▶ **Task to complete**: When copying the data below, keep only the lines from the one with "Image resolution: width=152" through the one with "Task: Toggle the magnet snap tool", word for word, and skip the pictures.

..............................

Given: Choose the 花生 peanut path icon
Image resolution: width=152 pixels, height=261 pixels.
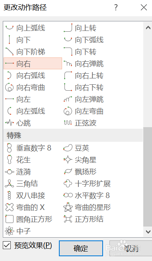Looking at the screenshot, I should coord(10,160).
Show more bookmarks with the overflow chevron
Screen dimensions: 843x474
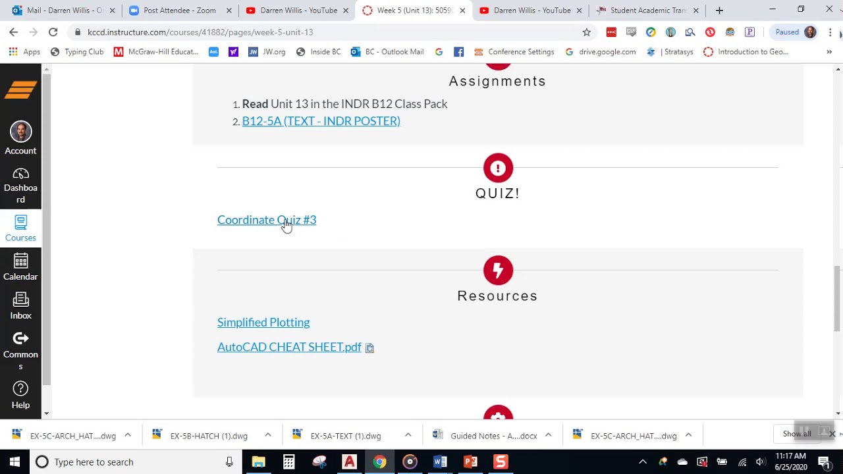click(x=829, y=52)
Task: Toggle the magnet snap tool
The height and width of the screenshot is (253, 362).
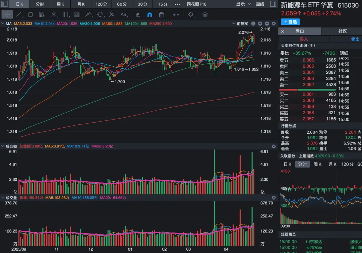Action: pyautogui.click(x=149, y=15)
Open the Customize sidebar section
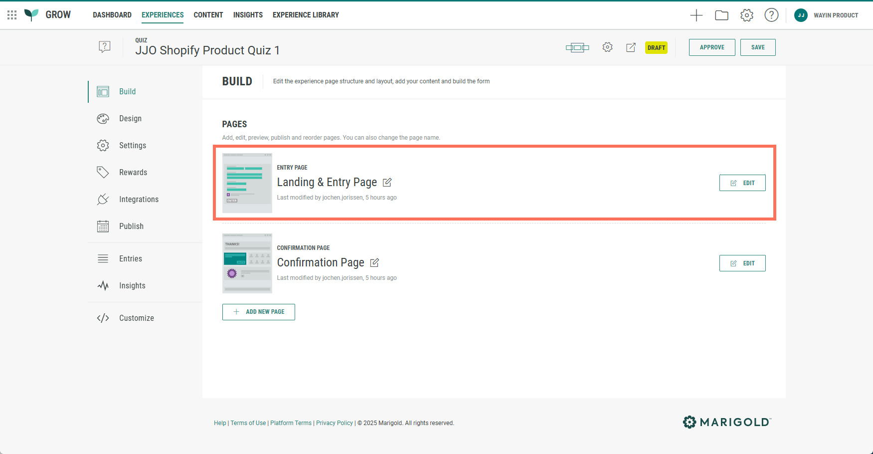The image size is (873, 454). point(136,318)
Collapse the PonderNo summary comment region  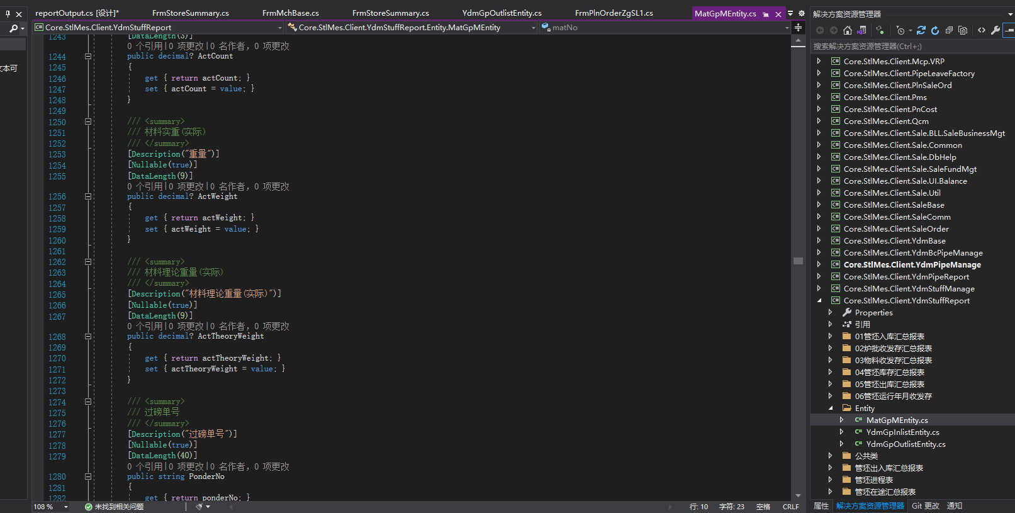point(88,402)
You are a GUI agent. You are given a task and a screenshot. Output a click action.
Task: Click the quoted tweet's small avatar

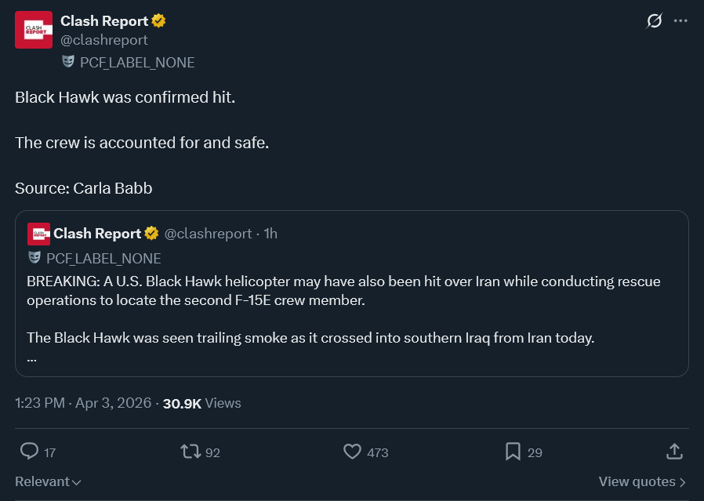click(x=38, y=234)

..............................

▶ **Result for this task**:
Image resolution: width=152 pixels, height=261 pixels.
Looking at the screenshot, I should coord(10,160).
Show more bookmarks with the overflow chevron
Screen dimensions: 843x474
click(x=829, y=52)
Task: Toggle the magnet snap tool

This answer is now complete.